Re No of items on prescription
I've been having one of my prescriptions (not cancer related) for at least 10 years and once my condition was stablised was given 3 months' supply at a time. Last year I was told I should only have one months' supply at a time as the chemist gets paid every time it dispenses so insists on single month prescriptions. Fortunately my doctor prescribed two months' worth and, so far, I've been getting them. I currently take 4 tablets for various problems and the thought of having to visit Boots 4 times in a month to collect different tablets is really beyond the pale. I may be retired but I do have a life to live!
I am seriously considering changing to a smaller chemist as Boots is becoming more and more of a problem with its systems.

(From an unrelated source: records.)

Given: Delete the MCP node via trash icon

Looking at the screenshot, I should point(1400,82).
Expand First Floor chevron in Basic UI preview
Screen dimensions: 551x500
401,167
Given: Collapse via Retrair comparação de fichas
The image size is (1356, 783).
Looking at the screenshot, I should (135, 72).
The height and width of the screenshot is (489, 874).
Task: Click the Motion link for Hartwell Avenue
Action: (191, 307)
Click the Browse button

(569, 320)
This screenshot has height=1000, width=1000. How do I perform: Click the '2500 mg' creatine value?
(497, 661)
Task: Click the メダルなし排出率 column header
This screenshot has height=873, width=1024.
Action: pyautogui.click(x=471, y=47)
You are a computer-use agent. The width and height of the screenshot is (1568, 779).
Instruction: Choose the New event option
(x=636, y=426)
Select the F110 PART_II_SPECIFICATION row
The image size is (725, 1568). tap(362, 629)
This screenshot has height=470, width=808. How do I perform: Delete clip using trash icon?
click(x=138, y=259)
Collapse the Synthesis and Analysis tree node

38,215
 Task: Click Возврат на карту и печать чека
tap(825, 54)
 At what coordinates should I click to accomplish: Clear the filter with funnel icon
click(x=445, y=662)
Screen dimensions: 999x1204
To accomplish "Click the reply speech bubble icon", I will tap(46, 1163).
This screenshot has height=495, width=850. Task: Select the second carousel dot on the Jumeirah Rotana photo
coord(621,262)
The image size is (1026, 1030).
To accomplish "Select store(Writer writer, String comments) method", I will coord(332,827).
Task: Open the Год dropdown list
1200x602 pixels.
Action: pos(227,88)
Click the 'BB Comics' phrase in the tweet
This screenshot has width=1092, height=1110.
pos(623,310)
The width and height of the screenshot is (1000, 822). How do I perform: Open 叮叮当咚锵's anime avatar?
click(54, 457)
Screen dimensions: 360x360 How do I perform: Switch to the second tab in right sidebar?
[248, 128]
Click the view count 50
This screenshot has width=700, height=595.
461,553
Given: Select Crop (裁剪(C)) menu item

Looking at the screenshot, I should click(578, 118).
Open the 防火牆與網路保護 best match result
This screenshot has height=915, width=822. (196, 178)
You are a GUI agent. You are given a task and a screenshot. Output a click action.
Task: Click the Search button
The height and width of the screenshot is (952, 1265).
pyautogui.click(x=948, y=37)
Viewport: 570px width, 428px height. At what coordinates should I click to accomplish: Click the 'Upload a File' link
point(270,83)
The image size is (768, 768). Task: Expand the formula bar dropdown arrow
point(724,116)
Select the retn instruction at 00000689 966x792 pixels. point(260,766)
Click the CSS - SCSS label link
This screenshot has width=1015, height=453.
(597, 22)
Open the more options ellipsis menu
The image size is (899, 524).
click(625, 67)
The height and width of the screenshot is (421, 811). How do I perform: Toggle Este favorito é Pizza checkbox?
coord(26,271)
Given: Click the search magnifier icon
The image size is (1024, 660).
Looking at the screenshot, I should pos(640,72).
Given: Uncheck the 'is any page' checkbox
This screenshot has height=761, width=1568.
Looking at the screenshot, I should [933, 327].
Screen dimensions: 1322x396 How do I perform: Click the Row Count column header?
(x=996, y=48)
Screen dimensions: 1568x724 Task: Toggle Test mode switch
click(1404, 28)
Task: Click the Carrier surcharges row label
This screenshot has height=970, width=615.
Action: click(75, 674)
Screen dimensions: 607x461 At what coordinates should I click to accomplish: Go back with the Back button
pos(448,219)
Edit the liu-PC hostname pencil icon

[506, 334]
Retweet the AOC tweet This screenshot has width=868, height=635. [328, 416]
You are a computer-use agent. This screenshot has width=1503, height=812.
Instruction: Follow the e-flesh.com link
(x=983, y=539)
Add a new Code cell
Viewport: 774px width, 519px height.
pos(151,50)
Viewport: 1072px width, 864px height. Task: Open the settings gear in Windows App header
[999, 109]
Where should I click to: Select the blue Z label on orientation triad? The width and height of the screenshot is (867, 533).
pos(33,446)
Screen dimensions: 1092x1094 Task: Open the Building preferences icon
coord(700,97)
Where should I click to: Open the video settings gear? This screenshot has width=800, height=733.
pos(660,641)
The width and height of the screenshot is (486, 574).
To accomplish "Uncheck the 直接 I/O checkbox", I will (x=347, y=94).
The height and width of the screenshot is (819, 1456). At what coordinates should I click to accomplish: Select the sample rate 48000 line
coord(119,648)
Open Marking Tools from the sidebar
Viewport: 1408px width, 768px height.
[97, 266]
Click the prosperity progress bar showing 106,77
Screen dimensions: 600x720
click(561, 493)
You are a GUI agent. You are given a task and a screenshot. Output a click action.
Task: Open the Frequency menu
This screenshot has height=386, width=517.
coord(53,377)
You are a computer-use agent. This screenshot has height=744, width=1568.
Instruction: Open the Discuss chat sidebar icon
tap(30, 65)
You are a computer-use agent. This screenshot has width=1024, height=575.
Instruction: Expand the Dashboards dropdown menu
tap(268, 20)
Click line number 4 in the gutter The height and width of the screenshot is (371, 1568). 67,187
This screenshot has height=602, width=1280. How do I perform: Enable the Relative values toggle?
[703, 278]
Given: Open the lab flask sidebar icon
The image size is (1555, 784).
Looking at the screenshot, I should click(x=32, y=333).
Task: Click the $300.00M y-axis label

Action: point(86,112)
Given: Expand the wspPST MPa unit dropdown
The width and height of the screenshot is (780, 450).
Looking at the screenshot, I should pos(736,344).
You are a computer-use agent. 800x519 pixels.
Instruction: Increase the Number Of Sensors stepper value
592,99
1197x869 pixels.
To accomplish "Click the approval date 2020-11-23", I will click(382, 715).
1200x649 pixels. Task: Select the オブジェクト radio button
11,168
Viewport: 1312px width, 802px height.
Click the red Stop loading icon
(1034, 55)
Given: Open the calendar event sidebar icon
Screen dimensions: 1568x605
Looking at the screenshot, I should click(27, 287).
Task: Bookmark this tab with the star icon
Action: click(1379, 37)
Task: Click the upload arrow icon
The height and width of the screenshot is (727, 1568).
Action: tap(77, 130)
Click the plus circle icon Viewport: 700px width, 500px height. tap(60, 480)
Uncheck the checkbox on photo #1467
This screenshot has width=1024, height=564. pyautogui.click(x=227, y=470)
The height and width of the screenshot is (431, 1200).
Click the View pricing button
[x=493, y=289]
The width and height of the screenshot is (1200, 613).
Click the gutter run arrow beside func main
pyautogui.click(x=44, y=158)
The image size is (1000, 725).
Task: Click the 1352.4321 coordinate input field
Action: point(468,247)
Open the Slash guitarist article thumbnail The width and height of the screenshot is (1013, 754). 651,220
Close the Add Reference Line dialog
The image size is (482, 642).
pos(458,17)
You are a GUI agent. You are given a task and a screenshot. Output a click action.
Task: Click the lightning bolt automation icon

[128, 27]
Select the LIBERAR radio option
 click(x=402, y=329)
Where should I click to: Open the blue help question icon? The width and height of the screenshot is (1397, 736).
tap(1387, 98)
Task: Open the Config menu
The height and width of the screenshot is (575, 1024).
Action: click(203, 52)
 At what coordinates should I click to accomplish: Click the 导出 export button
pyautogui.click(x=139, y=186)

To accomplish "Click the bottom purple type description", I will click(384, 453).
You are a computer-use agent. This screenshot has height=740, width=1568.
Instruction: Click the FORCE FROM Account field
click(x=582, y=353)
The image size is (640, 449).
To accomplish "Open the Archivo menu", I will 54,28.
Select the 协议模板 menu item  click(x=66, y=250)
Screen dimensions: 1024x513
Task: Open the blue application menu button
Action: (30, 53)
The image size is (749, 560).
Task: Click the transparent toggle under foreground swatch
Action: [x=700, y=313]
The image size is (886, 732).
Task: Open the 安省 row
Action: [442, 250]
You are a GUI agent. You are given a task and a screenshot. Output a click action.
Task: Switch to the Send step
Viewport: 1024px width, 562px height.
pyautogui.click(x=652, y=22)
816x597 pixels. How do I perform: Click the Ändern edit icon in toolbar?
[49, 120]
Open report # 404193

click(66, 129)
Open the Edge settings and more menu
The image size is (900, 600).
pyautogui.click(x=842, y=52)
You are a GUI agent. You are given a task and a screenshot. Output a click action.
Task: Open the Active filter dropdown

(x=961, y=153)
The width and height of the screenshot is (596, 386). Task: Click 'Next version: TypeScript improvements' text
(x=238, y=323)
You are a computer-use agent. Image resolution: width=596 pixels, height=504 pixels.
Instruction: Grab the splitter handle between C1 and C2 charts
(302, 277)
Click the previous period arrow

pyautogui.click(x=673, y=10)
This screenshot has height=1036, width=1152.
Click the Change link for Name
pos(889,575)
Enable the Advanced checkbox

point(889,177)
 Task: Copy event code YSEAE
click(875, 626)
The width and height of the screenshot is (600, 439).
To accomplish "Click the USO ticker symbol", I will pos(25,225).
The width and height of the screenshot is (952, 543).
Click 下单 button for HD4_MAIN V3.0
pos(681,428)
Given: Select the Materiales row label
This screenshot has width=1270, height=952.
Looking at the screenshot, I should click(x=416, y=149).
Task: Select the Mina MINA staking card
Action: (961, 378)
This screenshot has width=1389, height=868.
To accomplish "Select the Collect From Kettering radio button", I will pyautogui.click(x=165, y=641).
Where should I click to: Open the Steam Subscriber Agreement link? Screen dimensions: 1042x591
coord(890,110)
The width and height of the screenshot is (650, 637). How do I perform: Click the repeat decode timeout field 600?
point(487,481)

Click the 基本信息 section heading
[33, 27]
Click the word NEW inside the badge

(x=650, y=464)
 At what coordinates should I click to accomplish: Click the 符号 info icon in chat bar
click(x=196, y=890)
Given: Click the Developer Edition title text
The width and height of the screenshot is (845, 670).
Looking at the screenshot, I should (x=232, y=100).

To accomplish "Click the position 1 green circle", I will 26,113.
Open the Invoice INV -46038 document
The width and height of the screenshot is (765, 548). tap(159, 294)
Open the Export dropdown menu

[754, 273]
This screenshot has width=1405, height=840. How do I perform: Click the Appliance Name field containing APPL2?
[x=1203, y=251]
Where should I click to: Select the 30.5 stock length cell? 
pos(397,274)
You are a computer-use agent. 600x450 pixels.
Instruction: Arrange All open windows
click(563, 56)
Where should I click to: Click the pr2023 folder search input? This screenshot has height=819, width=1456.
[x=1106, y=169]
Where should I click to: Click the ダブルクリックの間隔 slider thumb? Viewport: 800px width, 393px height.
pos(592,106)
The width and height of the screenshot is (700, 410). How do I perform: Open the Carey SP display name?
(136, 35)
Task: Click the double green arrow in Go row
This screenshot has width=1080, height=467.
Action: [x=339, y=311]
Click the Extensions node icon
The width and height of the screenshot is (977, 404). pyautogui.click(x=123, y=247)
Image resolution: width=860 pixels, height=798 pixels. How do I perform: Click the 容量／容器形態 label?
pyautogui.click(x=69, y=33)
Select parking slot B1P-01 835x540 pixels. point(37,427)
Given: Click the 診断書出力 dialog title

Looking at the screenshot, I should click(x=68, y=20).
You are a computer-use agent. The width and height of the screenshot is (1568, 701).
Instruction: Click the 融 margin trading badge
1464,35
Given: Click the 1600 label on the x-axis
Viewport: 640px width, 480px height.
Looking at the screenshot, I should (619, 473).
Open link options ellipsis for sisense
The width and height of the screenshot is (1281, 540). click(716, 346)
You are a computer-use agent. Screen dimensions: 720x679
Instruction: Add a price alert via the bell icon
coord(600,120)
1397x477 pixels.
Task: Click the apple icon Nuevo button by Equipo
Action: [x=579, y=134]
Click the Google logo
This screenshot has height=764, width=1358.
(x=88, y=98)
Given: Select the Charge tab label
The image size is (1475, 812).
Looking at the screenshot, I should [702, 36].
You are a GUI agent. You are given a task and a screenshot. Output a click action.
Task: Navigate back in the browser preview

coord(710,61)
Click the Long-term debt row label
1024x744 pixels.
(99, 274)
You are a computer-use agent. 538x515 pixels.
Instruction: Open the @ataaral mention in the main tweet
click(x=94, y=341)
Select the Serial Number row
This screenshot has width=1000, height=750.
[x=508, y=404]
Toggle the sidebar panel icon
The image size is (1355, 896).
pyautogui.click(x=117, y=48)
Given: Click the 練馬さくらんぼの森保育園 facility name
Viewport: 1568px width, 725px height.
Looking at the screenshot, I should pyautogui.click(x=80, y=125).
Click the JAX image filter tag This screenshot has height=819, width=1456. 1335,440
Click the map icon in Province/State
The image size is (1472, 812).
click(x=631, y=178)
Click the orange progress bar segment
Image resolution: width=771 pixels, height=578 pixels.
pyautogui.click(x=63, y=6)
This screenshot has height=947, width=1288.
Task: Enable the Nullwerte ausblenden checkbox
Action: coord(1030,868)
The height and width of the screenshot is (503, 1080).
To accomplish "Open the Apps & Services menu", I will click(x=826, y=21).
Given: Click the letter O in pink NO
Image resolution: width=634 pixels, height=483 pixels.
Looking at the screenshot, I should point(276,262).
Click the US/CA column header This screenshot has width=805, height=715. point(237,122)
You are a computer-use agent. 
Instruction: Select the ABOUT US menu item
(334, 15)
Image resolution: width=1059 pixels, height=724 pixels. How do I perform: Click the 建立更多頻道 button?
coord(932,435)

Hi AmberD, I am sitting looking at a box of Sandoz brand letrozole I collected yesterday. Like you my pharmacy tried to change brands and I had new side effects very quickly and went back to see him and said I only want this brand (the original femara brand was exactly the same make up as Sandoz, which he kindly checked for me, the last time I had to change brands. This was when femara vanished). They all have a number of suppliers and he had to try 5 before he found one with this brand for me. He now stocks them ahead of me coming in. I would say find a local independent chemist as they seem to be willing to listen and help. I have no side effects at all on this brand but on the others, within 2 days of changing tablets had terrible bone pain, acid reflux and was taking indigetion remedies every night to be able to lie down. Other people on here have had heart issues from the substances some tablets have in their coating. The active ingredient we want is always the same. On another matter, I have been getting 2 months supply for years and suddenly have been told I can only have 28 tablets per prescription. Has anyone else had this? I am really annoyed as its not even a month and I have to be organised and on the ball or I will run out. Good luck and keep trying to get your brand Amber, they are out there - Lily x
Hi, I am new to the forum. I finished my treatment Aug 2014. I started on letrazole and due to the joint pain it was changed to exemestane. I am just as bad. Like you, I feel like an old lady, (59) I can't do lots of things I use to and feel so frustrated. I have just had a isotope bone scan because I was so worried about the pain. It certainly sounds as if we have to cope with it. Kind regards tezz
I am new to this forum, but I have been reading with interest about Letrozole. I am 52 years old. Finished my treatment in November last year. I was given Letrozole. I am suffering really badly with joint pain. It is so bad that I take about an hour in the morning to get going. Coming down the stairs is really bad.I feel I have also gained weight. I was a keen runner before I was diagnosed,but finding it really difffiuct getting back to my running.Morning running is definalety out, this is when I preferr to run. Anybody out there in the same boat ?
I have also been on Letrozole for a couple of months. I did have some hot flushes initially and joint pains started at about four weeks but they have worn off and I am now fine. I am 60 and had a natural menopause when I was 52. I was really nervous when I stated letrozole and the side effects list made my hair stand on end but it has been fine.
All these treatments affect us all differently. Some people have more side effects and for some people the benefit in taking them is huge, even though we may not realise it at the time.
I took hormone treatment for what was then the standard 5 years. One year after stopping, mammo showed cancer back again! 100% hormone positive again.
I wish I had never come off these tablets and then almost certainly the cancer would have stayed away. They clearly do their job for me, so this time its 10 years or more on them hopefully!
I've been on Letrozole for just over a year after having a single mastectomy, chemotherapy and radiotherapy. It's a bit depressing to hear that apparently this drug is of little benefit as I was under the impression that it was the recommended treatment for oestrogen-positive breast cancers.
BTW, I've had virtually no side-effects, certainly not weight gain. If the negatives of any treatment outweigh the positives then of course it's up to the individual to decide whether to carry on with it.
I was diagnosed with intermediate DCIS last July, had right sided mastectomy and strattice reconstruction. Also had lymph nodes removed and fortunately I was lucky as there was no spread of cancer. My pathology results after mastectomy showed two small invasive tumours. I was therefore put straight onto letrozole. The side effects from this drug were quite bad, I put a stone and a half on in weight, had headaches, felt sick, very painful legs on waking in the morning and my cholesterol also increased. I decided to stop this medication after 4 months, 31 January 2015 and feel so much better.
I was very concerned and felt really guilty about not taking medication which is to prevent cancer returning. I was therefore added to an MDT discussion meeting between oncologists, nurses and radiologists. I was informed that after my individual case was discussed that the Letrozole would only be of 1% benefit over 10 years. I am so so reliev ed that I do not have to continue taking a drug that made me feel so bad.
I do hope that this inspires anyone else in a similar situation to question the decision for a drug, which in my case was completely unnecessary and very expensive to prescribe over 5 years. Hence saving the NHS thousands!
I understand and sympthamise with everyone that has to take hormone therapies because they are obviously given out for the right reason and would not stop the medication until discussion with consultant, breast care nurse and GP.